Moc do pracy DOOGEE S40 zapewnić ma układ MediaTek MT6739 (28 nm) z czterema rdzeniami Cortex-A53 o taktowaniu do 1,5 GHz i grafiką IMG PowerVR GE8100. Jest to układ dobrze już znany z wielu niedrogich smartfonów, na przykład recenzowanego przeze mnie ostatnio Maxcoma MS571 Strong. Na rewelacyjną wydajność trudno liczyć, zwłaszcza że DOOGEE S40 otrzymał zaledwie 2 GB pamięci RAM (a więc mniej niż MS571). Takie połączenie w przypadku wielu aplikacji może okazać się  niewystarczające, należy mieć tylko nadzieję, że nowy Android 9.0, który zarządza pracą S40, będzie w stanie zapewnić mu odpowiednią płynność.

AKTUALIZACJA: Pojawiła się też nieco lepsza wersja z 3 GB RAM i 32 GB pamięci wewnętrznej.

 

Pamięć wewnętrzna wynosi 16 GB, można ją rozszerzyć za pomocą kart microSD o pojemności do 32 GB. Pozostałe parametry DOOGEE S40 również nie powinny stanowić wielkiej tajemnicy: łączność zapewniają dwa gniazda SIM, moduł LTE kat. 4/5 o prędkości pobierania do 150 Mbps, dwuzakresowe Wi-Fi 802.11 a/b/g/n, Bluetooth 4.2 z NFC, a lokalizację gwarantuje GPS z GLONASS i Beidou. Nie zabrakło czytnika linii papilarnych.

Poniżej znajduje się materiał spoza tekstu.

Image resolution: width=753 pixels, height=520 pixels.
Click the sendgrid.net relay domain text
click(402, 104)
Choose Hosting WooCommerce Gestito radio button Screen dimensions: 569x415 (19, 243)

Zdjęcia wykonamy podwójnym aparatem 8 Mpix + 5 Mpix z przesłoną f/2,2 i kątem widzenia 80° lub przednim aparatem 5 MPix f/2,2 80°.

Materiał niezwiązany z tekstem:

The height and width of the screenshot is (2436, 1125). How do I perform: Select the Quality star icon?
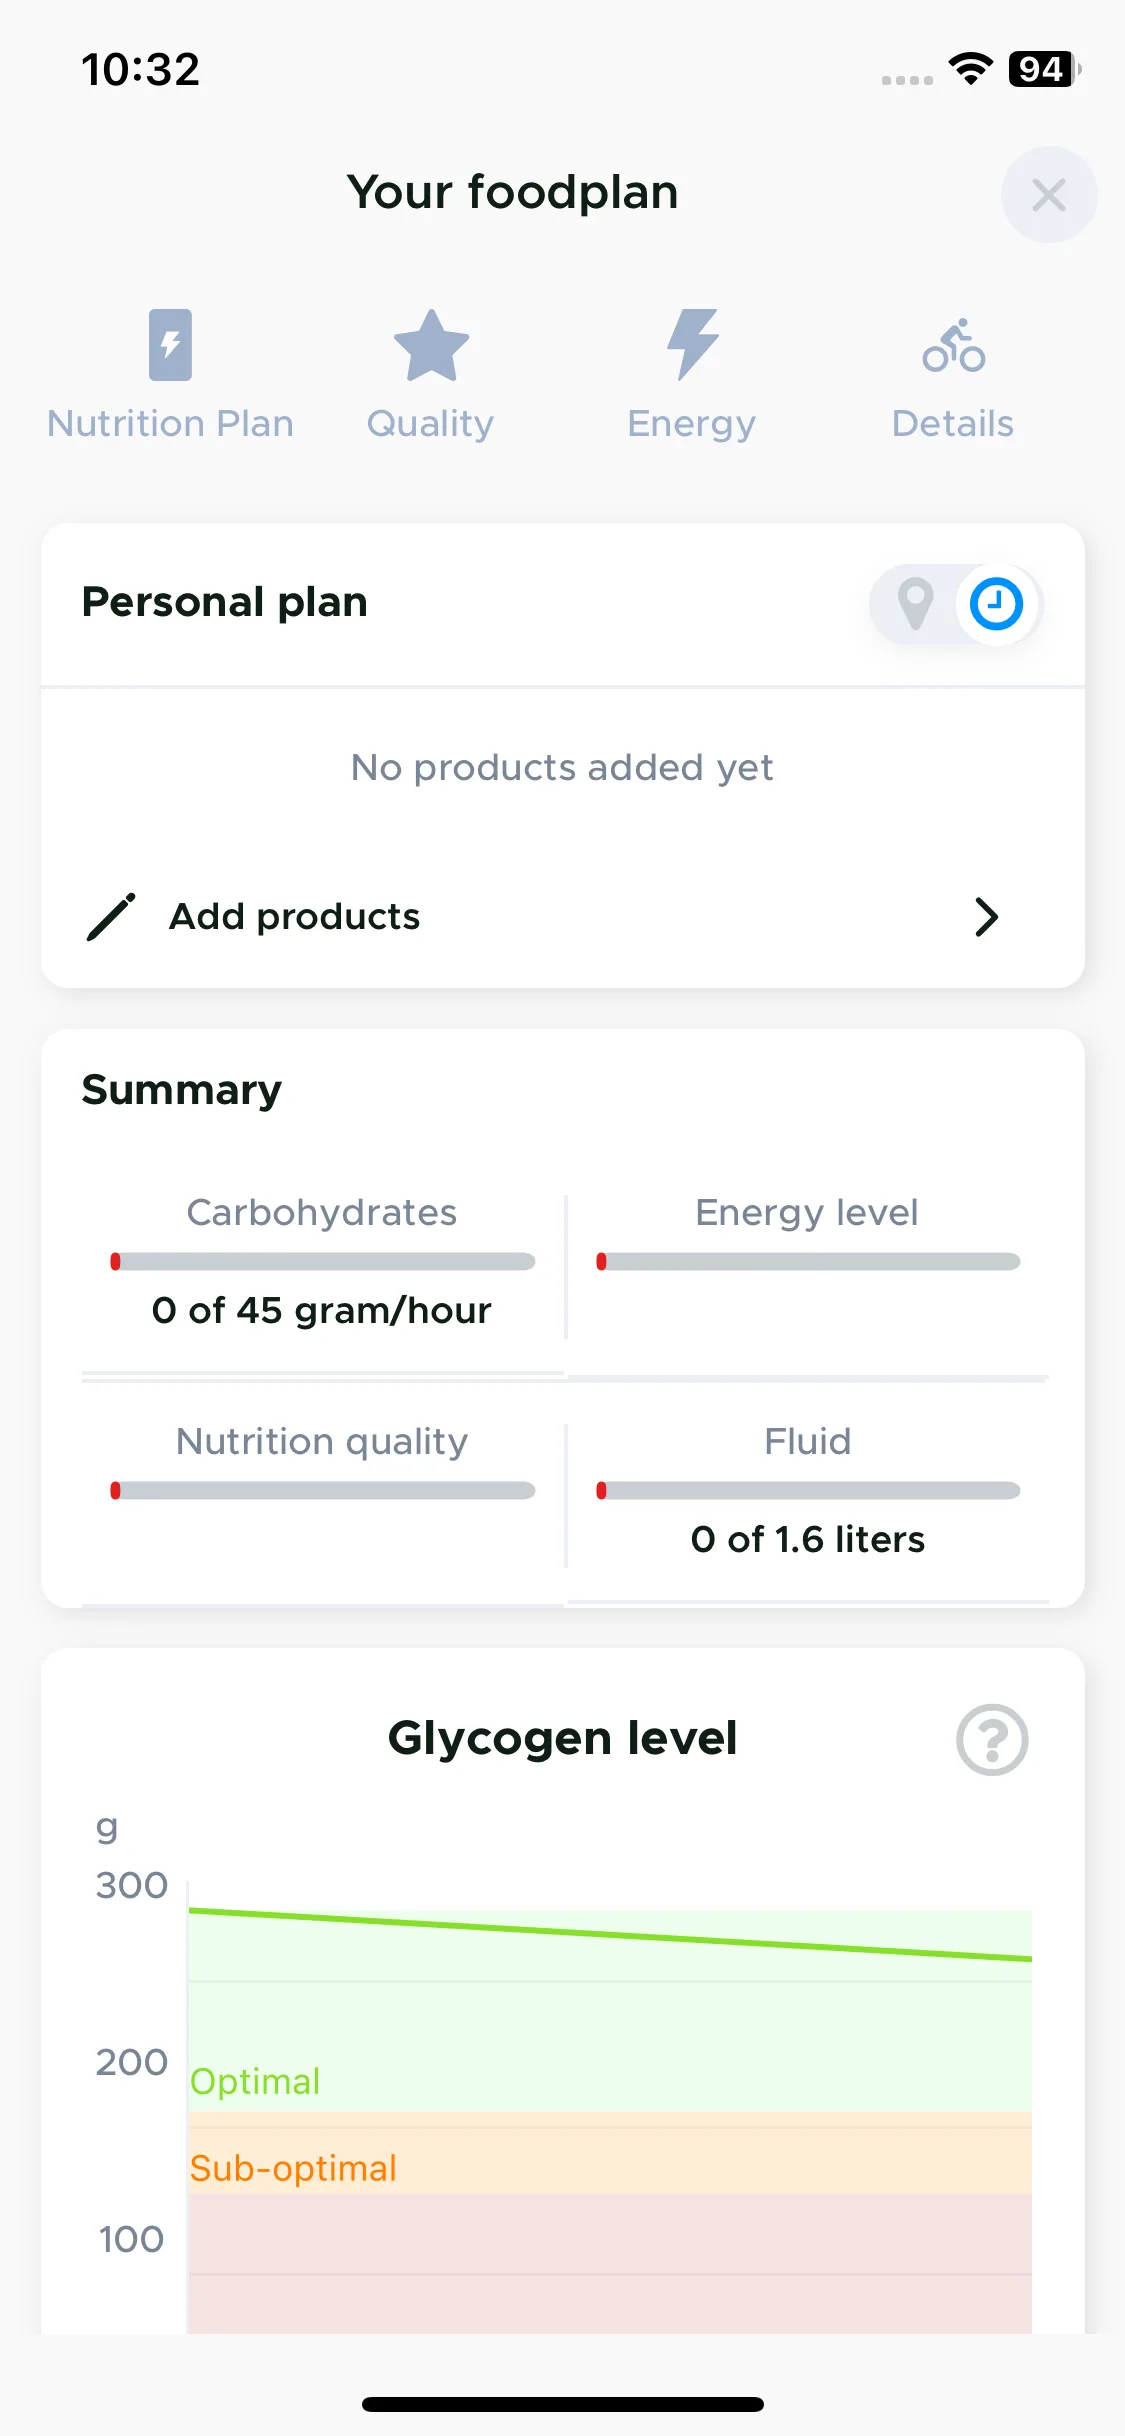click(431, 345)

Energii dostarcza bateria o pojemności 4650 mAh, która według producenta pozwoli na 33 godzin rozmów lub21 dni w trybie czuwania.

Cena DOOGEE S40 pozostaje na razie nieznana. Wygląda na to, że model ten ma konkurować na najniższej półce cenowej z Blackview BV5500, który kosztuje około 400 zł (w Chinach). Cena za DOOGEE S40 nie powinna przekroczyć  więc 500 zł.


Facebooktwitterredditlinkedinmail

Komentarze do: “DOOGEE S40 – budżetowy pancernik już bez tajemnic

  1. Przepraszam, ale strona producenta podaje grubość 14,10 mm

  2. Po upadku z pół metra rozbiła się boczna obudowa i wyświetlacz

  3. słabym punktem telefonu jest głośnik, pracuję jako ślusarz, opiłki metalu które dostały się do głośnika uszkodziły go i przestał działać – w modelu xcover którego używałem wcześniej zatrzymywały się na kratce która tam była zamontowana, tutaj telefon zamilkł… Zamontowałem w miejsce głośnika dwa szeregowo połączone głośniczki wymontowane z innych telefonów – działa, ale trzbe przyznać że ten model jest wyjątkowo ODPORNY NA NAPRAWY…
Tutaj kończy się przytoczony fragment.